Score basis: Generated MusicXML from Mutopia MIDI. Public domain composition; Public Domain (CC0) — Mutopia; MusicXML generated for Pianodemy. Attribution: Mutopia Project (https://www.mutopiaproject.org/cgibin/piece-info.cgi?id=230).

MIDI source: Mutopia Project (https://www.mutopiaproject.org/cgibin/piece-info.cgi?id=230). Public Domain (CC0) — Mutopia.

Questions

Before you practice.

Short answers for learners and for searchers deciding whether this is the right version to start with.

01What level is Burgmüller Inquiétude Op. 100 No. 18?

It is rated late-beginner to early-intermediate. The triplet figures and hand-crossing pattern are more technically advanced than earlier études in the set — a natural step up after mastering the simpler Op. 100 pieces.

02What does Inquiétude teach technically?

It develops triplet cross-hand technique, crisp rhythmic articulation in 2/4 time, and the ability to execute sharp dynamic contrasts — skills that bridge the gap between beginner and intermediate repertoire.

How to use this V1

The contrast is as important as the notes.

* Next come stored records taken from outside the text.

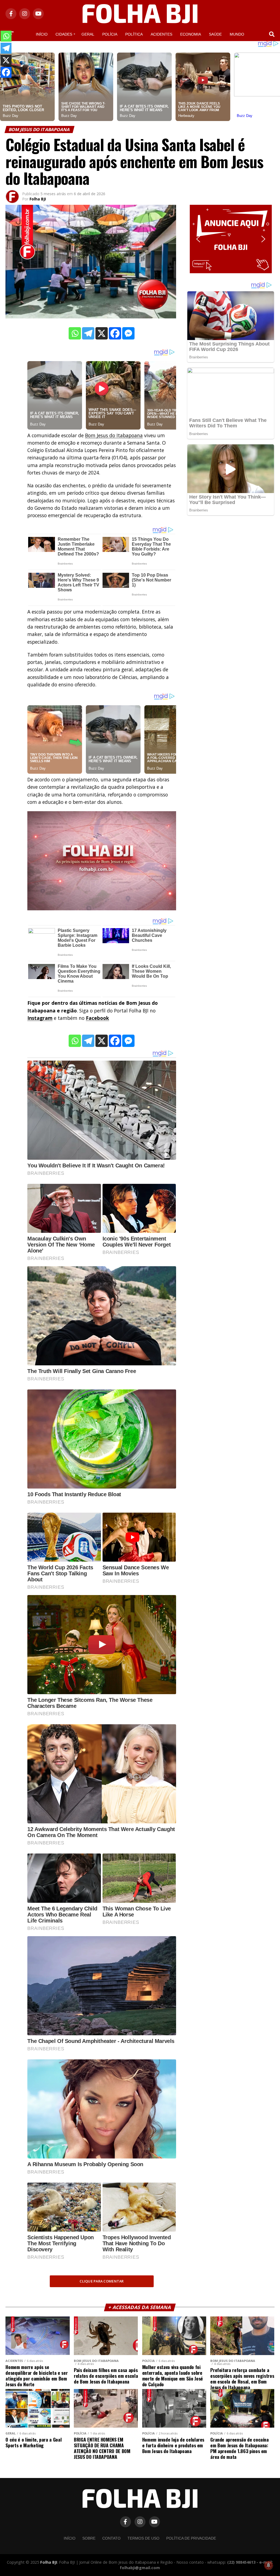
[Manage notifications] (268, 2565)
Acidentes (161, 34)
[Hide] (2, 83)
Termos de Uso (143, 2538)
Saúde (215, 34)
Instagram (39, 1018)
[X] (101, 333)
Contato (111, 2538)
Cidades (64, 34)
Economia (190, 34)
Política (134, 34)
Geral (87, 34)
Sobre (88, 2538)
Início (42, 34)
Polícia (109, 34)
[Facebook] (115, 333)
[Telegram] (88, 333)
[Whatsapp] (75, 333)
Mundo (237, 34)
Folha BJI (38, 199)
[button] (231, 239)
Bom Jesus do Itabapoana (114, 435)
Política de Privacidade (191, 2538)
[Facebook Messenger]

Set the tempo slider to 50% and work the forte and piano passages with exaggerated contrast — louder than you think for forte, softer than you think for piano — because dynamic range compresses at slow tempo. At performance speed the exaggerated contrast will arrive as exactly the right level. Loop the transitions between the dynamic extremes specifically, since hesitating before a sudden piano or forte blurs the nervous energy that defines Inquiétude. This is the hardest étude in the selection — budget two to three weeks of patient slow practice before attempting full tempo.